Genetic differences and morphological differences are not rigidly correlated, and even speciation (or lack of it) and genetic change are not that strongly tied to one another. A small genetic change can produce large changes in appearance (cf, as long as we're talking about dogs, St. Bernards and chihuahuas), while sometimes a single species will contain more genetic differences within itself than exists between some pairs of species.

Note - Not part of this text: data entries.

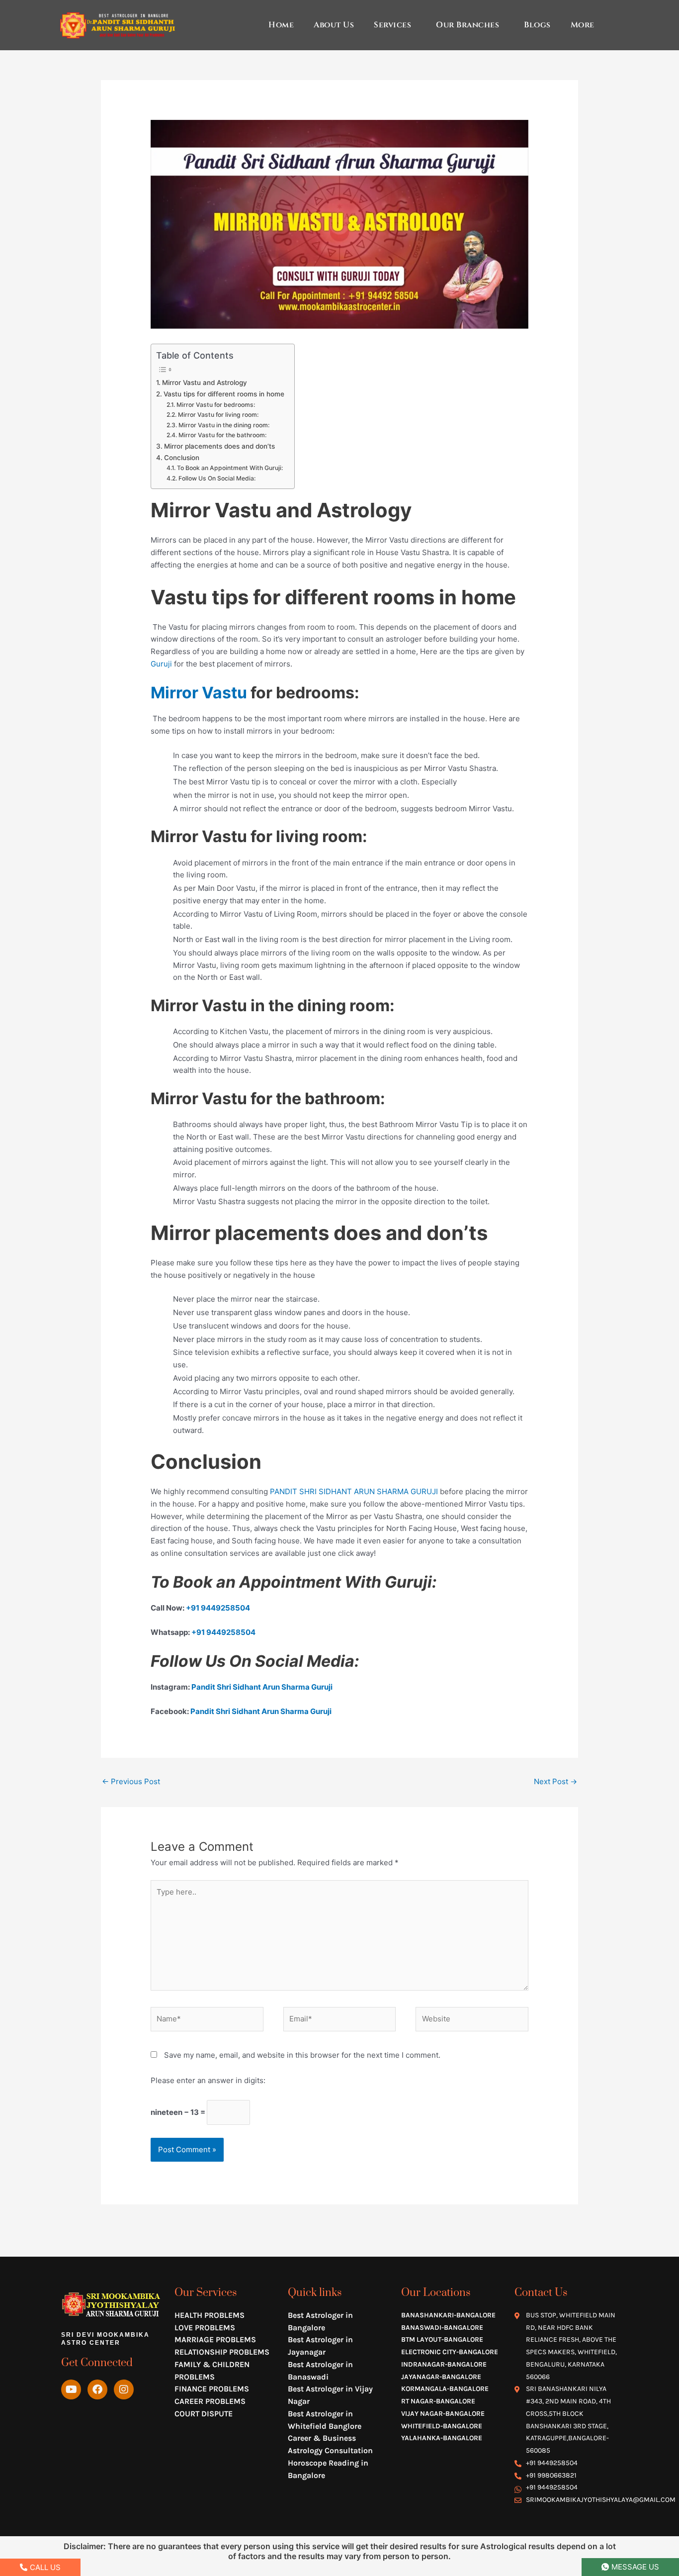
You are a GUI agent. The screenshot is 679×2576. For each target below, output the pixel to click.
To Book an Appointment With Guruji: (229, 468)
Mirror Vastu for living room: (218, 414)
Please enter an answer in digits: (208, 2080)
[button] (395, 24)
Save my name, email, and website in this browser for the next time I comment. (302, 2055)
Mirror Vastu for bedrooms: (215, 404)
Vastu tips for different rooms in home (224, 394)
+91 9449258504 (218, 1608)
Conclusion (181, 458)
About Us (334, 24)
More (582, 24)
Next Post (555, 1781)
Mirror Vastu (199, 692)
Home (281, 24)
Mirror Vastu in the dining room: (223, 425)
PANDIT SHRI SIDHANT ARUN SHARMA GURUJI (354, 1491)
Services (392, 24)
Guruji (162, 663)
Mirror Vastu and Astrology (204, 382)
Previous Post (131, 1781)
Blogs (537, 24)
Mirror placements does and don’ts (219, 446)
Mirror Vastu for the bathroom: (222, 435)
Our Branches (467, 24)
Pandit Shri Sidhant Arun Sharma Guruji (262, 1687)
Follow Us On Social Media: (216, 478)
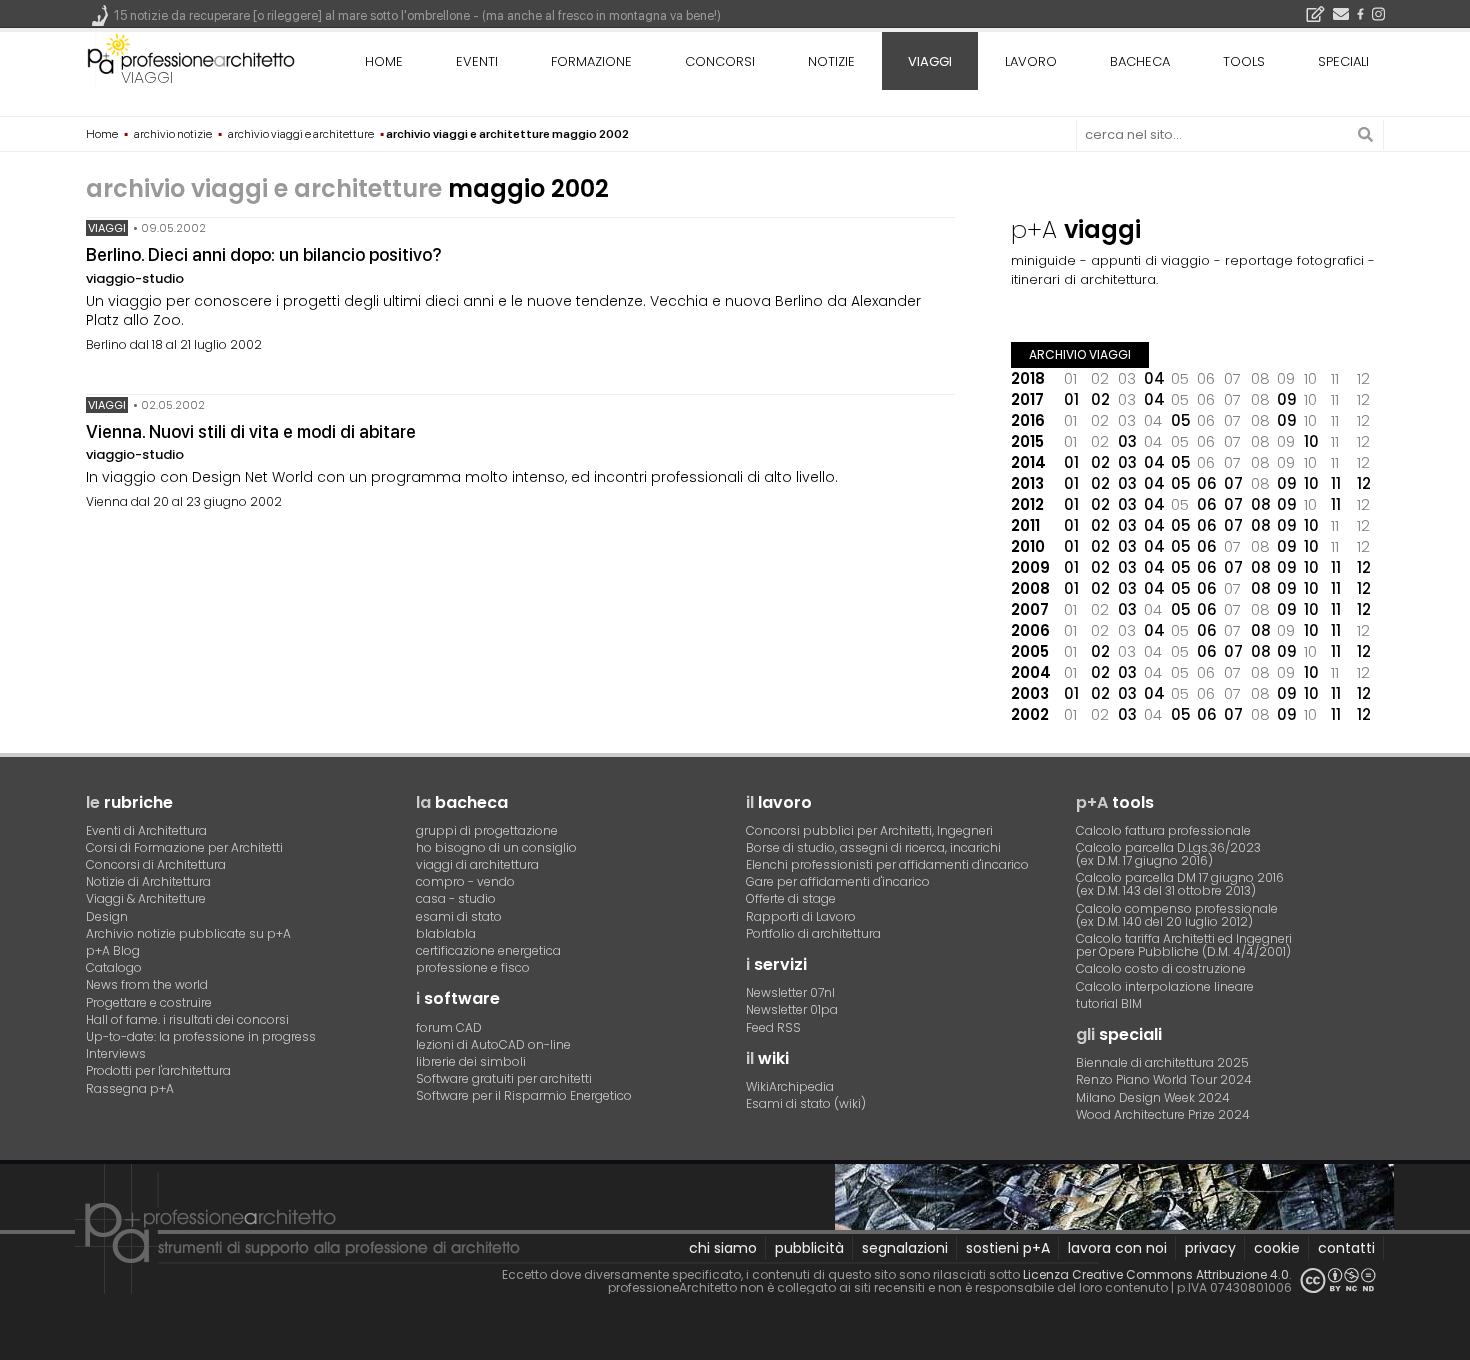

The underlying problem is not merely producing speciation, or visible differences in populations (again, not quite the same thing). It's producing, as well, the underlying genetic differences. Dogs aren't very different from one another, or from grey wolves, genetically. Horses and zebras (considered a single "kind" by virtually all young-Earth creationists) are much more different from one another genetically, and even in chromosome count (that's a lot of genetic fusions and fissions to cram into under 5000 years!).

Moderately fun fact: all that genetic and karyotypic diversity had to arise, on your version of events, from a single pair of animals living, again, less than 5000 years ago. On a related note, humans show notoriously less genetic variety than chimpanzees (even if our outward differences are more conspicuous to us), which is moderately hard to explain if we started from three pairs of ancestors and they started from one aboard Noah's Ark.